Viktor Frankl writes in his incredible memoir of his time in Auchwitz, Everything can be taken from a man but one thing; the last of the human freedoms— to choose one’s attitude in any given set of circumstances, to choose one’s own way.
All of us, to greater and lesser degrees, are experiencing the takeover of technology. And in this experience we have a choice. We can choose to obsess over it— fight, desperately— insist on remaining in the past, insist on inefficiency— simply because we don’t want the computers doing it. But I think this extreme approach usually backfires. Personally, I have found that when I feel most frustrated about technology and my reliance on it, when I get the most caught up in it and irritated by it, is when I obsessively rely on it the most. It is the paradox of scrolling when you know you should stop scrolling but you’re already scrolling so you keep scrolling. You keep letting it suck your soul because you’re worried you don’t really have a soul. You give up on living real and you live vicariously because you don’t think you can really live.

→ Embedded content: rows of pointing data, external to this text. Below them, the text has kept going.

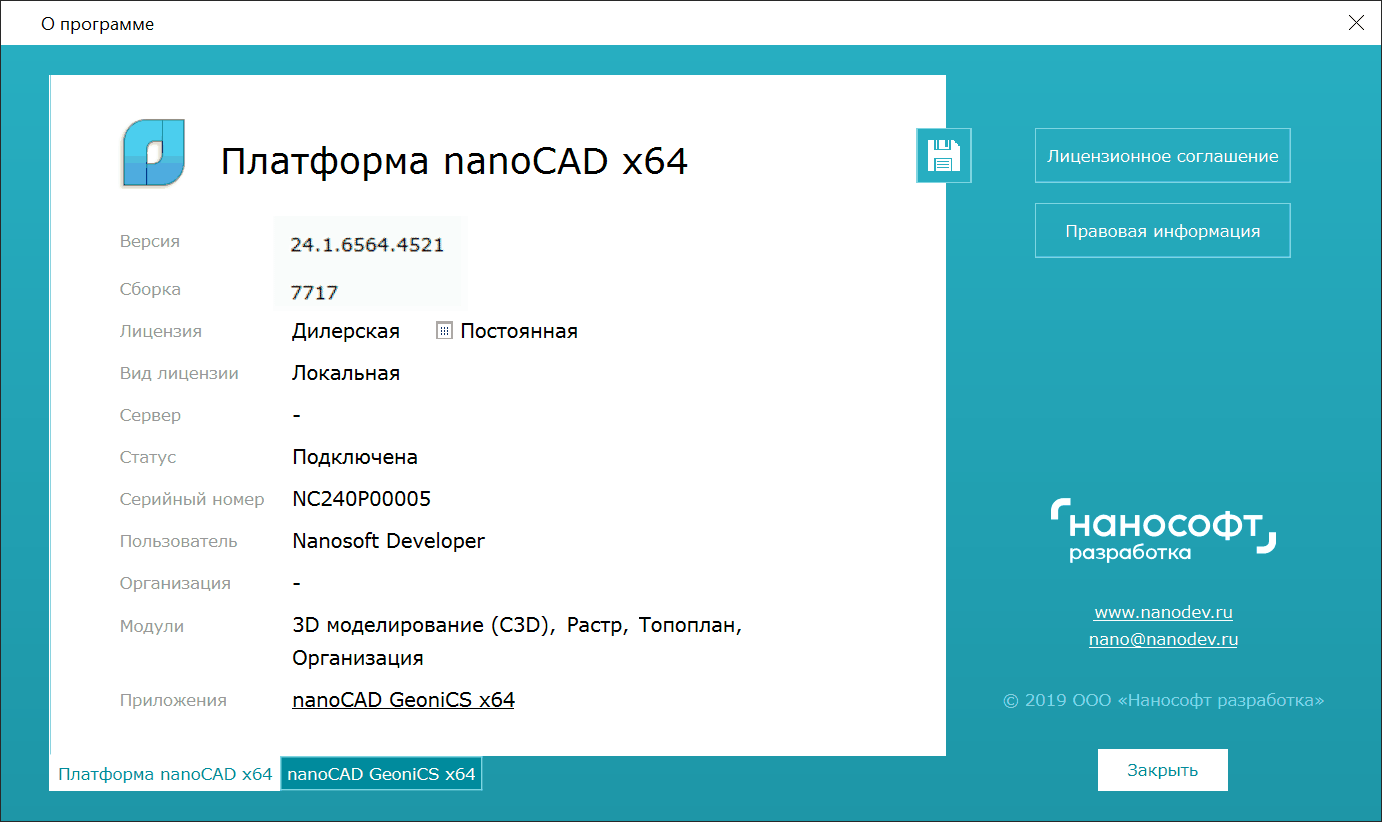Open the Лицензионное соглашение dialog
Screen dimensions: 1382x822
1162,155
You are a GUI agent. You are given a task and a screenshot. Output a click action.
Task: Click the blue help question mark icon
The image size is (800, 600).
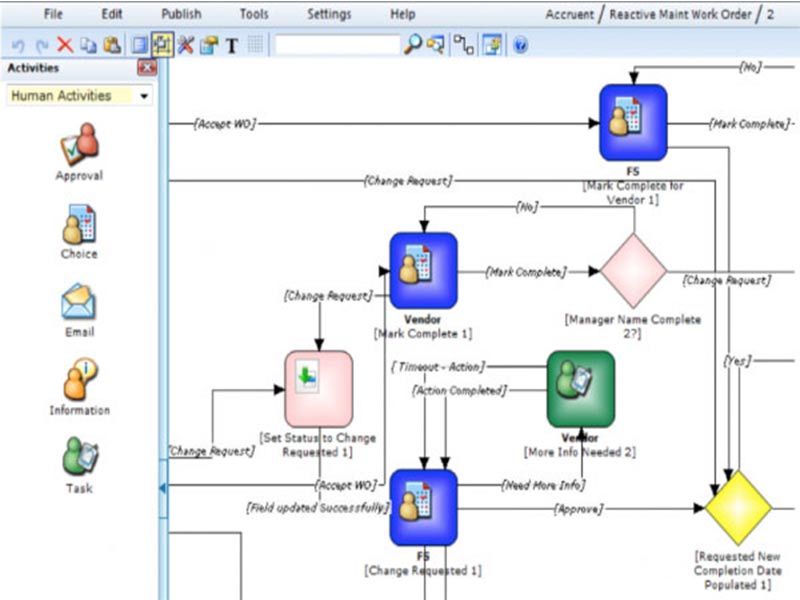(x=520, y=45)
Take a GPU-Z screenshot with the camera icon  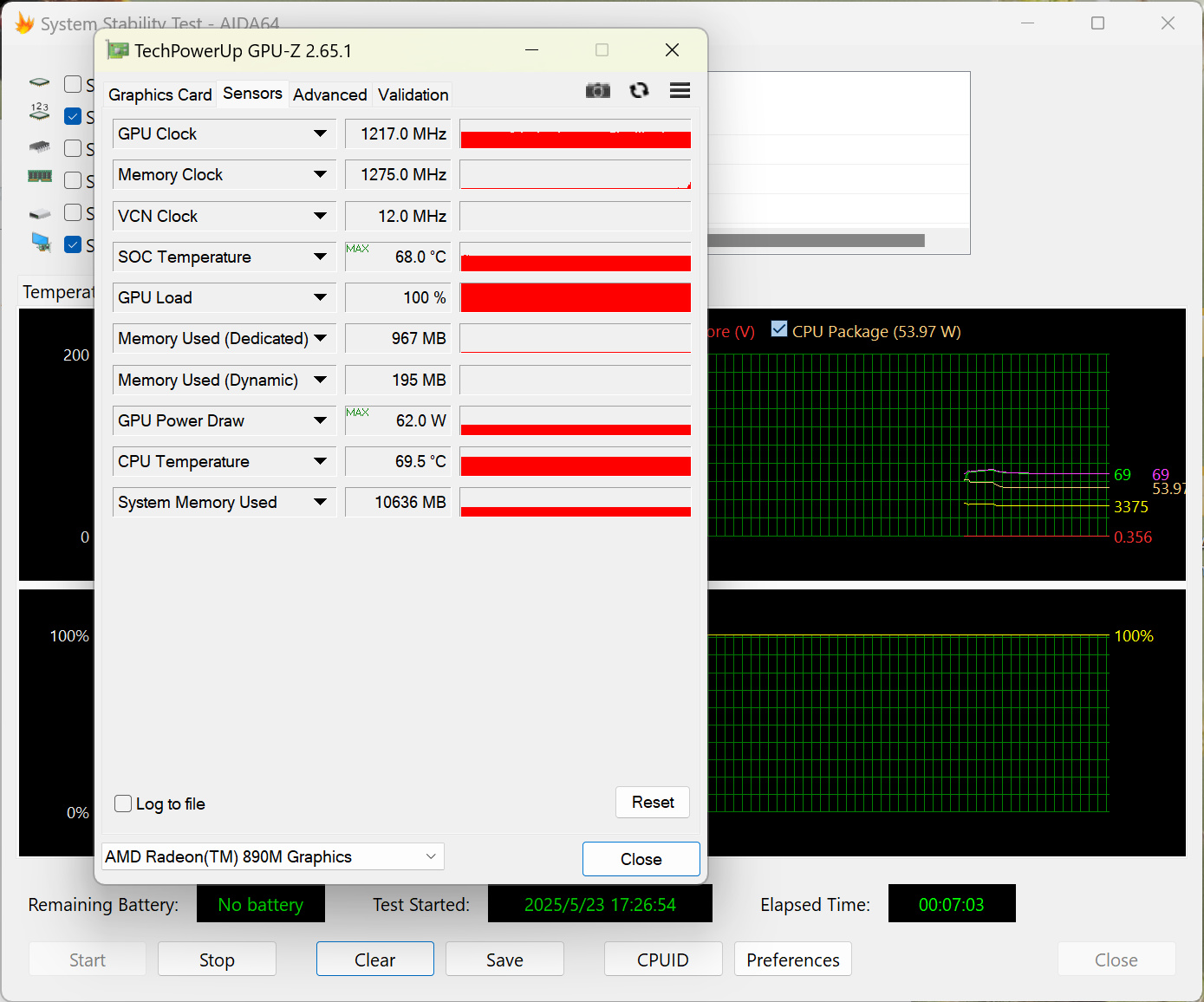point(598,91)
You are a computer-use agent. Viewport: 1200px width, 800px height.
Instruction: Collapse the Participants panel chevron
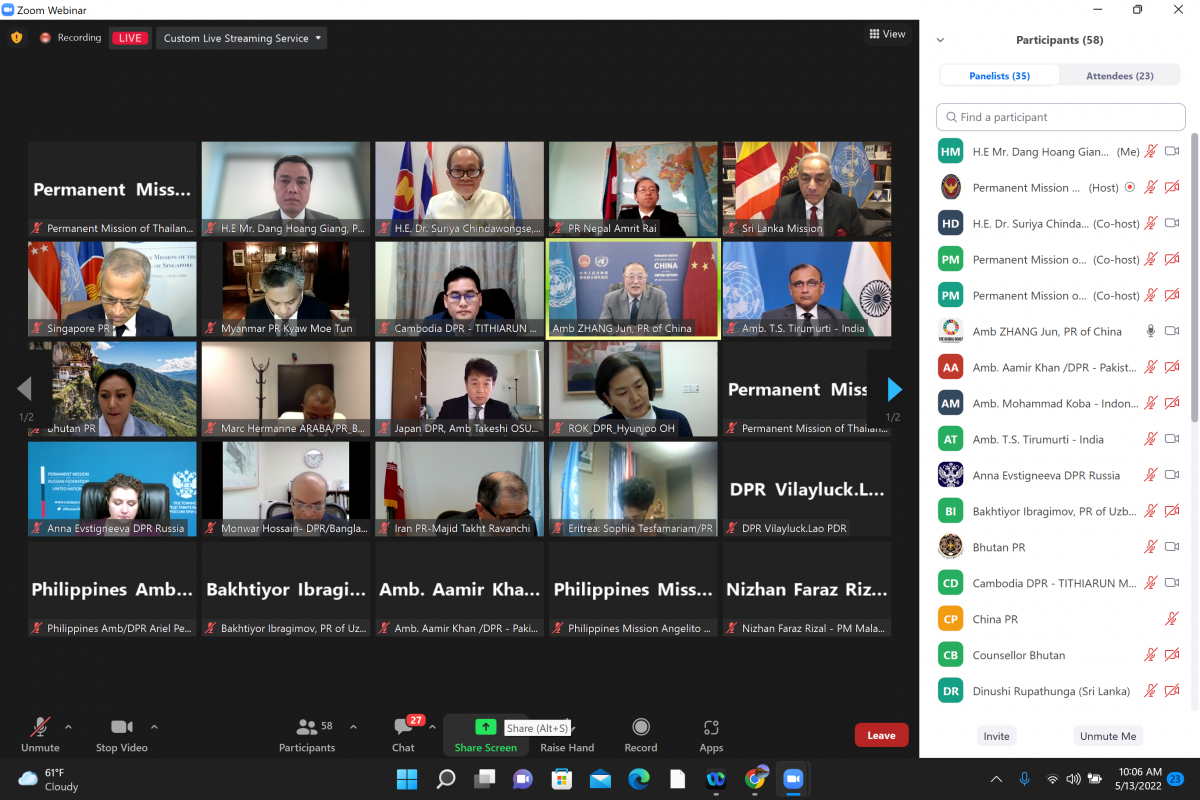point(940,41)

But you can always live. Technology doesn’t have to suck your soul. The only way our phones and our computers and the one-day-chip-in-our-brain will ever suck our souls is if we let them. We have the choice to continually evaluate the life presented to us— to embrace the good, and reject the bad. If using my phone too much stunts my emotional growth or messes up my attention span then I should cut the phone use. But if my phone can one day compose beautiful music than so be it. It’s okay to accept the beautiful music. If my computer learns to rewrite this article (while it would take a whole lot of pain and humility for me to get there) I would have to accept that reality, and keep on writing anyway if it brings me joy. Fighting technology simply because it can do what we do ironically gives the technology too much power and, moreover, misunderstands the nature of our human worth.
In the end, we don’t know where exactly this takeover is going to lead us— and while I do believe that many people will be tempted to abandon their humanity, and some will do so, I am confident that we will always retain the choice not to. I am confident that I will still be able to direct my will— direct my will to live and to live well. I am confident that I will always have a choice through any takeover, be it like some sci-fi artificial intelligence horror movie or be it the simple fact that I feel the need to pull my phone out at any moment of silence or inactivity. I have a choice. Then, and now. And I can choose right.